During my time solo training and self teaching stint, one of the resources I used was the CrossFit Level 1 Training Guide. Usually that guide would only be read if you had plans on getting your CrossFit Level One Certificate (CF-L1), but I found it very enlightening and useful to correcting my movement mechanics and technique. It “pulled back the curtain” for me on what fitness really means and why the CrossFit methodology was created. After learning that, I officially joined the cult.

I also had started listening to different CrossFit related podcasts; one of them is Chasing Excellence with Ben Bergeron, coach to many games championships and creator of CompTrain. On the podcast, he talked about how he had transitioned from working a typical corporate job to now thriving not only as a CrossFit coach, but business owner, father, and husband. In one of his episodes, he mentioned how he would transition into coaching in this day and age. Instead of just getting your L1, and then applying to different coaching positions and random gyms — he said his recommendation would be to explore and actually become a member at a gym to find the coaching culture that fits you.

Not only do the coaches and owners of that gym get a chance to get to know you, but you also get to know them. It’s important to find a place where your core values are in line with theirs — otherwise coaching will become more of a job or meaningless task than a passion. When I got injured and was looking for a box to train, I was also looking for a place to grow as a person. I don’t know if it’s the universe or the power of law of attraction, but when I looking at different CrossFit gyms near me, I saw that CrossFit Citrine was having their grand opening soon. I remember seeing the hashtags on one of their Instagram posts: #BuiltByBergeron and #HappyHumbleHungry (Ben’s mantra/mission statement for his gym). I immediately got the chills and said “no way”.

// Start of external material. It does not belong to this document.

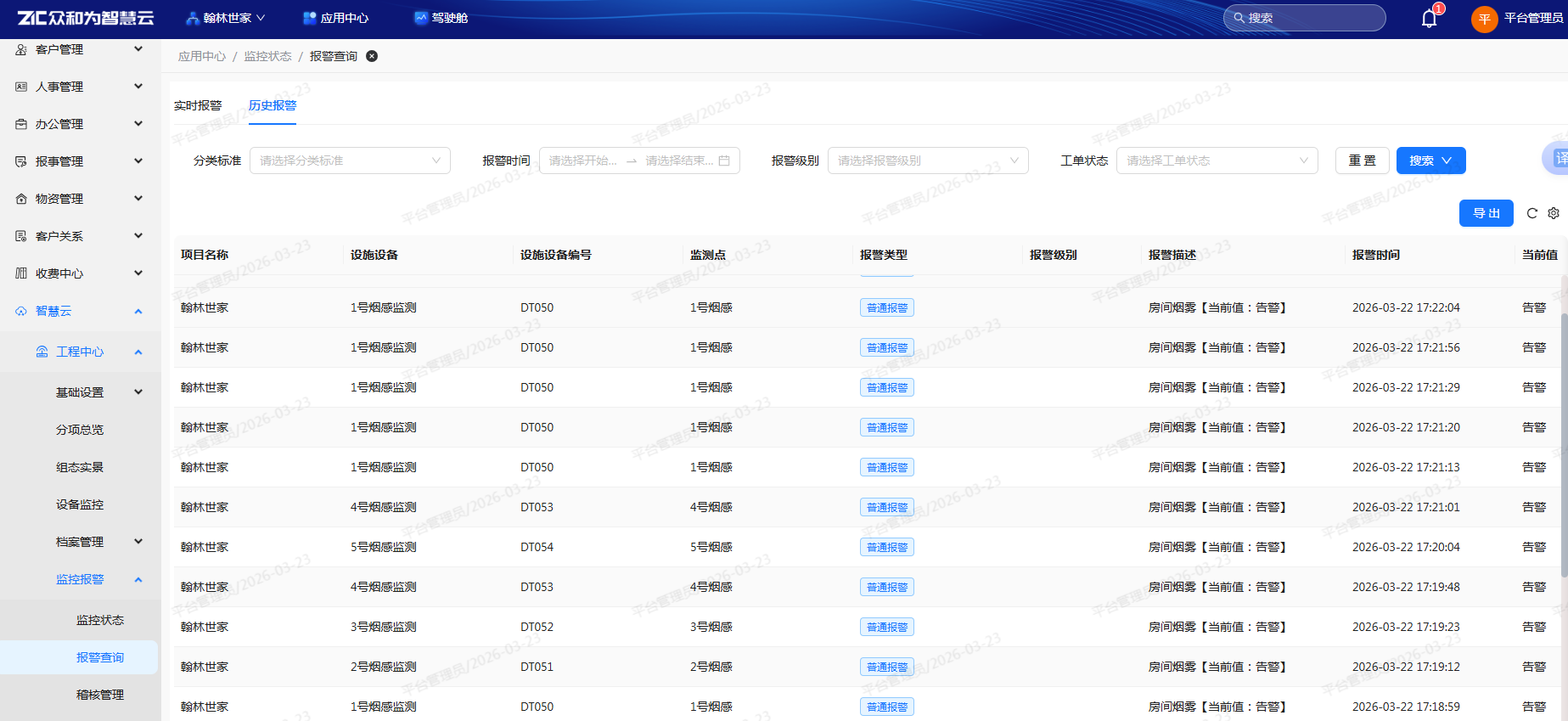Viewport: 1568px width, 721px height.
Task: Click the 重置 button
Action: click(x=1362, y=161)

It didn’t take me long to realize that CrossFit Citrine was the place of growth that I was looking for. While I was “just a member” at the gym, I intentionally observed what and how they taught the class, how they interacted with each athlete, and how the modified certain movements for each athlete. I kept taking mental notes on coaching long before I even started studying for the L1. It helped me tremendously when I was restudying the training guide, because I could see how I could apply what I was reading in the class setting.

I went to the seminar on June 1-2nd, cancelling my trip to the Granite Games where I was supposed to volunteer for the event, and I received my email saying that I passed the exam the Friday afterwards. Now I’m in the process of shadowing & co-coaching where I’m learning TONS from my experience in all the classes. Getting the L1 was the bare minimum, now is where the real growth and learning begins. I’m so grateful and appreciative to all of my past experiences that have led me to this new path. And immense gratitude to Ashlynn and Billie Buss of CrossFit Citrine for leading the way.